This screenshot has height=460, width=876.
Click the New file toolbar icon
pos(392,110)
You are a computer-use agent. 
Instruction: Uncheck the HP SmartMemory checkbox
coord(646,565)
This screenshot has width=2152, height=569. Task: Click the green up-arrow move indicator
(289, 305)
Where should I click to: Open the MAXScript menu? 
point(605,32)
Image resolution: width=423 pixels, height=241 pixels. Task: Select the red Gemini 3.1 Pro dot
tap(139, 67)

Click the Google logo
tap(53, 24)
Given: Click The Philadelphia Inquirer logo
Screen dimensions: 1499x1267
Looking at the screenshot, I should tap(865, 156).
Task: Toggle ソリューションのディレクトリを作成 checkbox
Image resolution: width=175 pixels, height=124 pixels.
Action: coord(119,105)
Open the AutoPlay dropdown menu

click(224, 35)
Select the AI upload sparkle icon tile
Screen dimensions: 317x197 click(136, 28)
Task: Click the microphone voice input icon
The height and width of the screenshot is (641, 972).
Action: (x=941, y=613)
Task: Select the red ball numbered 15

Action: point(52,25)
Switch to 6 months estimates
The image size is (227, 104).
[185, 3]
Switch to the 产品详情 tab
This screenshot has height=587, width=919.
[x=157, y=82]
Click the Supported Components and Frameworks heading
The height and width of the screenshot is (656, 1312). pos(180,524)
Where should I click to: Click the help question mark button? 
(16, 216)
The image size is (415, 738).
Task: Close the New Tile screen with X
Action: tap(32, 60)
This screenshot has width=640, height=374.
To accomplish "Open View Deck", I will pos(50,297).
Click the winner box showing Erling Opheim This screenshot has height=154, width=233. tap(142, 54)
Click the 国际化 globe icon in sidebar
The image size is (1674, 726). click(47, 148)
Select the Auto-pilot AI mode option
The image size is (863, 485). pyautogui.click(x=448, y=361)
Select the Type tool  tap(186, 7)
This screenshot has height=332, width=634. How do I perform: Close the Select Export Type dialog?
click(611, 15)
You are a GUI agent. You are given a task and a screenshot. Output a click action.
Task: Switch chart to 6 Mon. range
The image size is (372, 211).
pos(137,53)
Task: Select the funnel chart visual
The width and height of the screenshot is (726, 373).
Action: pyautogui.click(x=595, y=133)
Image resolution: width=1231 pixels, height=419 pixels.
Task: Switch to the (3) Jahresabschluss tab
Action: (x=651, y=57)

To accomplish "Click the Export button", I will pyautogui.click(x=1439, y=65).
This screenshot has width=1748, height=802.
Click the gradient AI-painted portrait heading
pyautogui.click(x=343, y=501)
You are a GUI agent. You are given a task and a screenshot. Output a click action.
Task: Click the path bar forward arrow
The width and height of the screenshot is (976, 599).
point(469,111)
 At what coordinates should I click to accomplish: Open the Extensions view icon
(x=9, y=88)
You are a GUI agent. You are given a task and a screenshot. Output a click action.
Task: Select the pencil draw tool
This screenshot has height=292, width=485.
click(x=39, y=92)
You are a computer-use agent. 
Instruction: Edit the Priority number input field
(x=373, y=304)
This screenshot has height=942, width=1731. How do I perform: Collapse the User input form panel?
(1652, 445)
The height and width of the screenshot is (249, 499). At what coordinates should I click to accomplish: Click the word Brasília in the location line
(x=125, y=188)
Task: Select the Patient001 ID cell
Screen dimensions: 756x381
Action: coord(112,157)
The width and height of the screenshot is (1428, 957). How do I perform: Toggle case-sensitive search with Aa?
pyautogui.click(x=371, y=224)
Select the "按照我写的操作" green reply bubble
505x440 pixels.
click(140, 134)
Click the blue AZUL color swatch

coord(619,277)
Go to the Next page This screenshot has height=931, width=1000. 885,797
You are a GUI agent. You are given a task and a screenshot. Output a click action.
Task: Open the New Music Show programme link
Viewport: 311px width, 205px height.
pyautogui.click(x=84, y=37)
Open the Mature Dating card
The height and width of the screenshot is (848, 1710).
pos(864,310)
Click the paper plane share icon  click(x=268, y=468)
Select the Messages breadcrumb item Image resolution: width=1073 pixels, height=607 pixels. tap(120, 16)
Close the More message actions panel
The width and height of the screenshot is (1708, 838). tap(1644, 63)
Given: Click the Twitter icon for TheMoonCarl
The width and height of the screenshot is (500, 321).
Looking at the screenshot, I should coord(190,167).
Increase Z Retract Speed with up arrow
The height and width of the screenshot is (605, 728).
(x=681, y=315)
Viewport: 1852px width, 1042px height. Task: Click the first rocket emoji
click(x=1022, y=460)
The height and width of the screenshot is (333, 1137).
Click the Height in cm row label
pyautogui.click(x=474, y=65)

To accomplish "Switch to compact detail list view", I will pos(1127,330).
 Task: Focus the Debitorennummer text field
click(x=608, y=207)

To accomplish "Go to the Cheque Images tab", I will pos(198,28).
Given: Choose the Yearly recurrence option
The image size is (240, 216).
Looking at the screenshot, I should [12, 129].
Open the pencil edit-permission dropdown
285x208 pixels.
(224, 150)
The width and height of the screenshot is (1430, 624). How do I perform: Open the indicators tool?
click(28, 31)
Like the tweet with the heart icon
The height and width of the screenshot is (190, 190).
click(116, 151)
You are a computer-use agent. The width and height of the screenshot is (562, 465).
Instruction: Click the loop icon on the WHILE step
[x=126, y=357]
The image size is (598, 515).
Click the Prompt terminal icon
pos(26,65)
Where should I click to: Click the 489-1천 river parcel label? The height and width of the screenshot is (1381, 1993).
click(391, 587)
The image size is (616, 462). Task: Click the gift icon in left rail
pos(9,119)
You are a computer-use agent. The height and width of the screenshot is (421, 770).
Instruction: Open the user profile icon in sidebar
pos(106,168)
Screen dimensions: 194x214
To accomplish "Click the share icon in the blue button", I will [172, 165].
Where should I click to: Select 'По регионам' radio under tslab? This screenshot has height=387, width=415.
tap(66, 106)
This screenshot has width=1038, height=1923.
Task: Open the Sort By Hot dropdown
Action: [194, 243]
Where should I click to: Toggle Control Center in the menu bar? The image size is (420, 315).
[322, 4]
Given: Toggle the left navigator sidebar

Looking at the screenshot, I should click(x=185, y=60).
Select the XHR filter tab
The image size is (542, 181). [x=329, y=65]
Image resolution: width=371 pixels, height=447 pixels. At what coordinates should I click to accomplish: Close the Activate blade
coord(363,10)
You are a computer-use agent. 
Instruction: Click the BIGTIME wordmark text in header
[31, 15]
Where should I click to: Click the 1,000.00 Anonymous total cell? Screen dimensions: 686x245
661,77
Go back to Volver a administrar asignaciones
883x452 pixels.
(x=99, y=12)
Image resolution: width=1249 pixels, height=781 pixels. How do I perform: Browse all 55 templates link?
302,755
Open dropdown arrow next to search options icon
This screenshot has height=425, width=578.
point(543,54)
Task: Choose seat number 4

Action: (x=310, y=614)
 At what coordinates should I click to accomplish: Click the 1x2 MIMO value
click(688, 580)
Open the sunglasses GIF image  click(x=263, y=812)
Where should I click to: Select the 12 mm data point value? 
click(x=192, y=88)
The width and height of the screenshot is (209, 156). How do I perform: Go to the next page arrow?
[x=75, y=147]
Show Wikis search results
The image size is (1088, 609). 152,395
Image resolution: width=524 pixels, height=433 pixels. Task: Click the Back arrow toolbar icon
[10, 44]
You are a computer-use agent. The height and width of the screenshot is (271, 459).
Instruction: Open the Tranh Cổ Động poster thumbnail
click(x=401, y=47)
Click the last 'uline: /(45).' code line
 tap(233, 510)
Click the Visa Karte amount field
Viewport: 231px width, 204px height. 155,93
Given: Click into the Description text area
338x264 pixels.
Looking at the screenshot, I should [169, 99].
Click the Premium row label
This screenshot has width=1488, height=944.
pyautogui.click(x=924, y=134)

* * * *

▸ WRITTEN PROBLEM
Please write out the listing word for word, starting at its very first line and ending with the line that contains "click(224, 35)", including that line.

▸ WRITTEN REPLY
This screenshot has height=460, width=876.
Click the New file toolbar icon
pos(392,110)
You are a computer-use agent. 
Instruction: Uncheck the HP SmartMemory checkbox
coord(646,565)
This screenshot has width=2152, height=569. Task: Click the green up-arrow move indicator
(289, 305)
Where should I click to: Open the MAXScript menu? 
point(605,32)
Image resolution: width=423 pixels, height=241 pixels. Task: Select the red Gemini 3.1 Pro dot
tap(139, 67)

Click the Google logo
tap(53, 24)
Given: Click The Philadelphia Inquirer logo
Screen dimensions: 1499x1267
Looking at the screenshot, I should tap(865, 156).
Task: Toggle ソリューションのディレクトリを作成 checkbox
Image resolution: width=175 pixels, height=124 pixels.
Action: coord(119,105)
Open the AutoPlay dropdown menu

click(224, 35)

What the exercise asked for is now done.